Objetivos:
a – Responda, com base no trecho sobre o Decreto 477/69:
(i) Por quantos anos o aluno desligado ficava impedido de se matricular em outra escola?
(ii) Qual era o prazo do rito de punição?
(iii) Que parte dos professores da UnB foi afastada?
b – Escreva a continuação do trecho sobre o Decreto 477/69, começando logo depois da última frase.

Trecho:
==========
A partir desse largo escopo o decreto estabelece as punições. A assimetria entre os possíveis fatos geradores e o rigor das punições descumpre qualquer princípio jurídico de razoabilidade.
No caso de ser um docente ou funcionário a pena poderia ser de demissão ou dispensa da instituição (a regra-geral) com o agravante de não mais poder ser contratado por outra instituição da mesma natureza por cinco anos. Ou seja, o docente era demitido e não poderia exercer a profissão por longos cinco anos . No caso de ser aluno, seria desligado e impedido de se matricular em qualquer estabelecimento de ensino por três anos. Se fosse bolsista perderia a bolsa e não poderia obter nova bolsa por longos cinco anos, impedindo a defesa de teses, dissertações e a conclusão de pesquisas.
O rito da punição era sumário. Vinte dias, improrrogáveis. E seria conduzido por indicado do dirigente da instituição que, com isso, tornariam-se cúmplices voluntários ou não da repressão. Caso existisse a suspeita de crime caberia ao dirigente da instituição providenciar a instauração de inquérito policial.
A onda de repressão advinda do Decreto 477/69 confirma a sanha repressora que se abateu sobre a universidade. A perseguição ideológica era ao mesmo tempo externa, vinda dos aparatos de segurança da ditadura empresarial- militar, e interna, proveniente das assessorias de segurança, de departamentos, congregações e colaboradores individuais. As listas dos subversivos foram elaboradas às escondidas e também abertamente. O terror foi instalado na vida universitária.
Após o afastamento de 80% dos professores da UnB e em diversas outras universidades, torna-se evidente que essa repressão desenfreada colocaria em risco a universidade funcional ao regime. Como resolver essa difícil equação?
==========
Linhas fornecidas:
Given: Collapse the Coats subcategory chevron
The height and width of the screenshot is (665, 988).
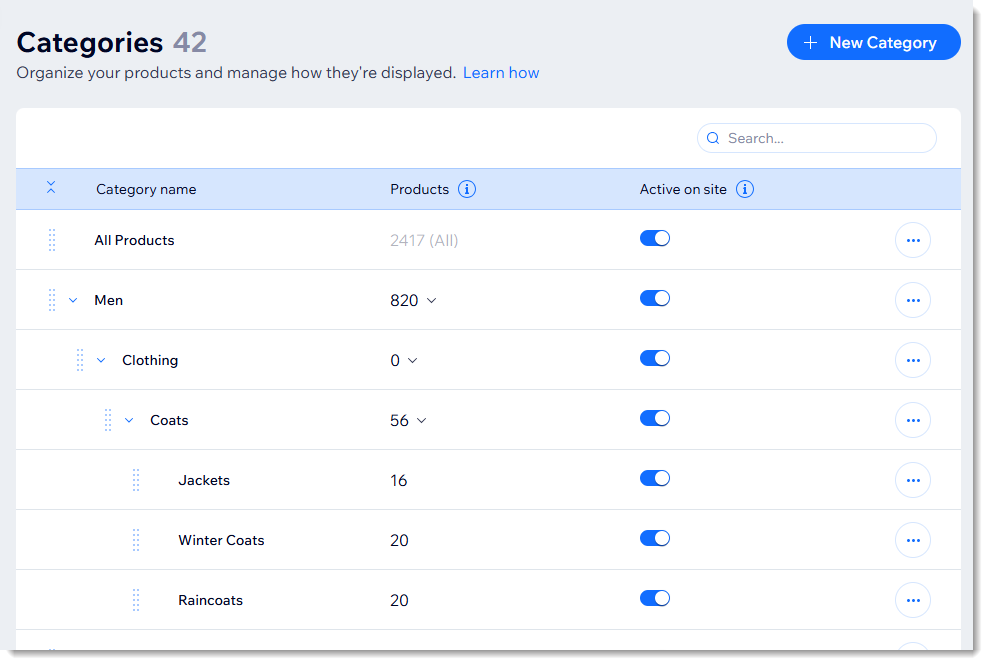Looking at the screenshot, I should (x=128, y=420).
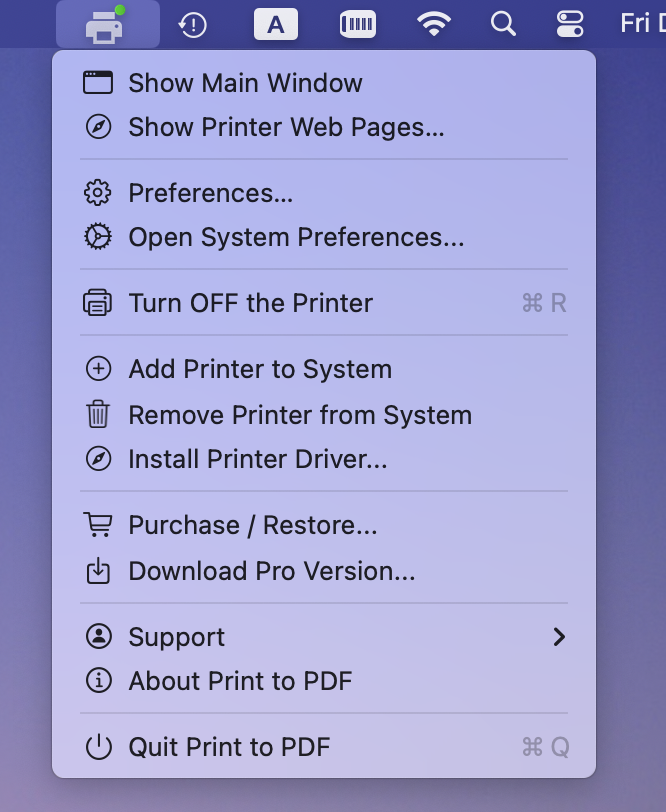Image resolution: width=666 pixels, height=812 pixels.
Task: Choose Install Printer Driver…
Action: pos(324,459)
==========
Respostas:
a –
(i) Três anos.
(ii) Vinte dias, sem prorrogação.
(iii) 80% dos professores.

b –
Subordinação estrutural das universidades ao Estado e aos interesses particularistas do capital
O governo empresarial militar resolveu esse problema privando as universidades da autonomia de gestão financeira, em especial de verbas para a pesquisa e, ainda, estrangulando crescentemente os recursos chamados de “balcão” – em que o pesquisador apresenta um projeto independentemente de linhas de pesquisa e o submete a avaliação do mérito científico. A partir do início da década de 1970, o aparato de C&T foi deslocado para o Ministério do Planejamento, então o ministério mais poderoso na condução da modernização conservadora, desidratando as verbas de custeio de pesquisa das universidades e tornando-as reféns dos editais heteronômicos.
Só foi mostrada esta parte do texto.